Abstract

Motivation

Network alignment (NA) finds conserved regions between two networks. NA methods optimize node conservation (NC) and edge conservation. Dynamic graphlet degree vectors are a state-of-the-art dynamic NC measure, used within the fastest and most accurate NA method for temporal networks: DynaWAVE. Here, we use graphlet-orbit transitions (GoTs), a different graphlet-based measure of temporal node similarity, as a new dynamic NC measure within DynaWAVE, resulting in GoT-WAVE.

Results

On synthetic networks, GoT-WAVE improves DynaWAVE’s accuracy by 30% and speed by 64%. On real networks, when optimizing only dynamic NC, the methods are complementary. Furthermore, only GoT-WAVE supports directed edges. Hence, GoT-WAVE is a promising new temporal NA algorithm, which efficiently optimizes dynamic NC. We provide a user-friendly user interface and source code for GoT-WAVE.

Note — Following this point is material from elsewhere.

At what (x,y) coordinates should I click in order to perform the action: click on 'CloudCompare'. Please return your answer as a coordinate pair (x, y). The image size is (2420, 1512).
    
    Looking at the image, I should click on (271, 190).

Availability and implementation

http://www.dcc.fc.up.pt/got-wave/

Supplementary information

Supplementary data are available at Bioinformatics online.

1 Introduction

Network alignment (NA) aims to find conserved regions between networks. NA can be used to transfer knowledge from well- to poorly-studied systems between their conserved regions, e.g. identify topologically similar regions of molecular networks of different species. Pioneering NA methods, such as IsoRank (Singh et al., 2007), align static networks, but temporal NA (TNA) is gaining importance as temporal PINs emerge, and other temporal network data becomes prevalent. DynaWAVE is the fastest and most accurate TNA method currently available (Vijayan and Milenković, 2017); it optimizes both dynamic node conservation (NC) and edge conservation (EC). As its dynamic NC measure, DynaWAVE uses dynamic graphlet degree vectors (DGDVs) (Hulovatyy et al., 2015).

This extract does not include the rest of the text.